As TechCrunch’s Josh Constine also recently pointed out, even users’ photo uploads could translate into recommendations, thanks to the photos’ geotags (location where the photo was taken). A photo says “I was there,” and it often implicitly implies an element of fun, too. As Josh noted, “I don’t see many people posting pics from the DMV.”

Facebook News Years Graph Search

With brands, determining a like’s value is more difficult, though. However, with Facebook’s advertising network, Facebook Exchange, which brought the first cookie-based retargeted ads to Facebook, Facebook can gain access to other signals about user behavior in order to better examine what a “like” means. For example, Facebook could learn whether a user visited a brand’s website, when their visit(s) occurred, whether or not those visits later led them to the advertiser’s Facebook page (after seeing a Facebook ad, for instance), and then provoked the user’s “like.”

Facebook could port the Facebook Exchange to mobile as well, which could bring in even more data, including perhaps one day, geolocation. That would solve the messy “check-in” problem. (Check-ins are a decidedly manual, privacy-sensitive way of getting location data an app could just know, if users gave it permission to run in the background.)

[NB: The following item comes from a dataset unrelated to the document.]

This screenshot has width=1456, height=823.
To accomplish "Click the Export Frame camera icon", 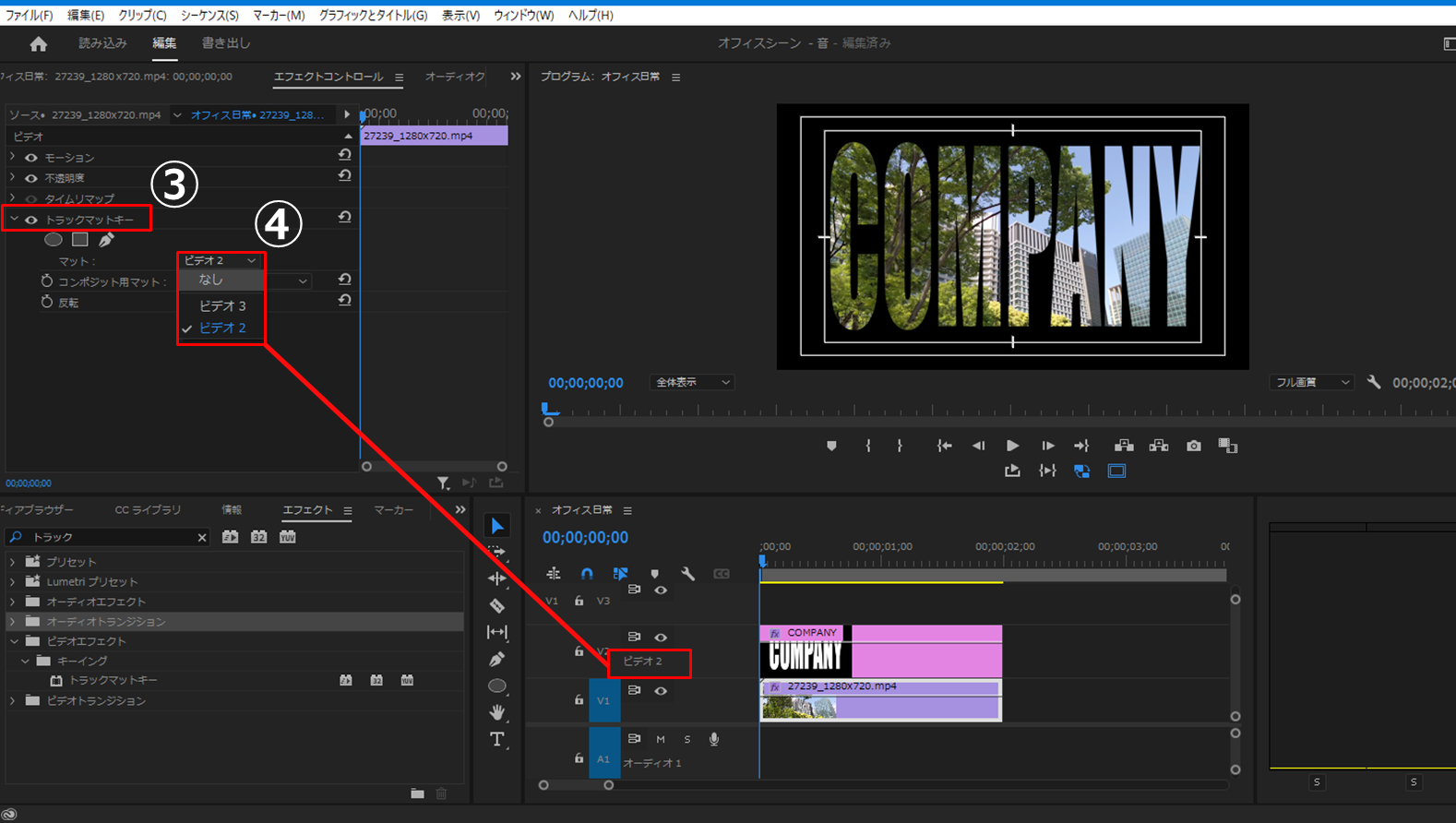I will 1193,446.
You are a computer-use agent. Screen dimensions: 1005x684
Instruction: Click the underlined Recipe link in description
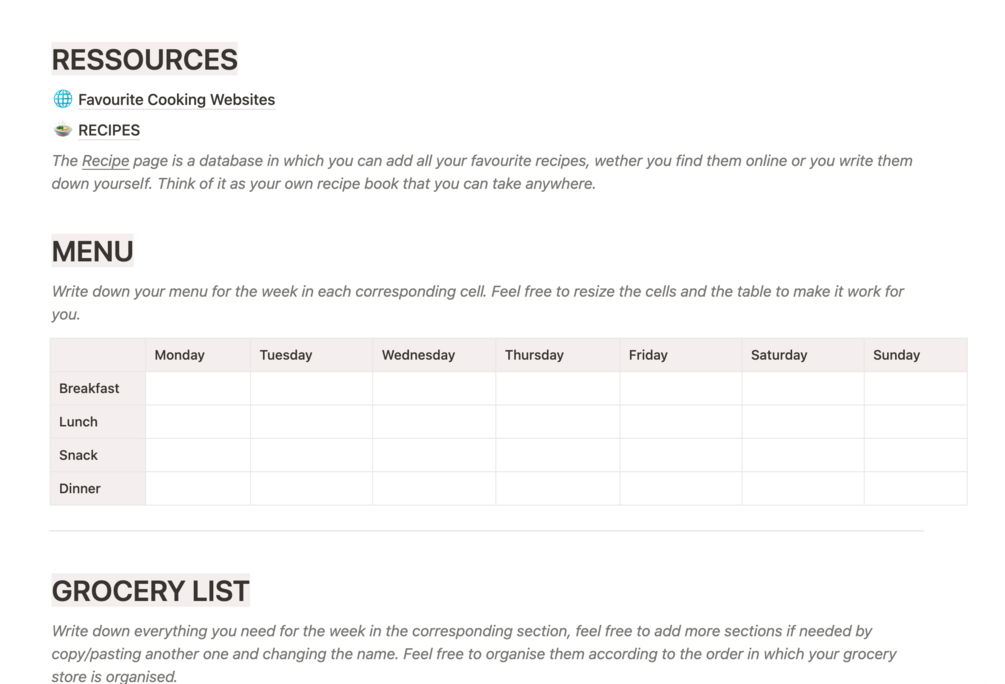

The trick will be in finding the proper way to massage all these various signals into an algorithm that makes sense and determines the proper relevancy. And Facebook is still critically missing information related to users’ financial transactions, which is the end result of clicking “like,” at least in brands’ eyes. It currently has some access to purchase data, through its relationship with Datalogix, but that may be limited to things such as grocery store purchases – data Facebook receives via Datalogix loyalty card data sets. Facebook clearly needs more of this kind of information.

Facebook also doesn’t necessarily know if you ever ate at that restaurant you liked, unlike when you checked in, posted geotagged photos, or reviewed it. And it doesn’t know how much you spent there, either. That’s why if Google ever gets its Google Wallet mobile payments service into the mainstream, it could best Facebook on at least this portion: closing the loop.

Still, Facebook does have access to a relatively powerful data set through Open Graph, which tells it not just what people like, but what they do. Open Graph data comes in through any third-party app that auto-shares with Facebook, providing information on things like your media consumption behavior (e.g. bands, TV shows, movies, books), as well as info gleaned from things like food or travel apps, and it may also have a decent amount of information from local businesses, too.

At the end of the day, the way I see Facebook’s graph search now is like looking at the bare bones of an idea, really the raw skeleton of what could one day become a more fully-fledged search offering. Today, dirty data will abound, perhaps. But when there are one trillion connections to examine (and growing), there’s also the possibility to find the golden nuggets of quality from among the junk.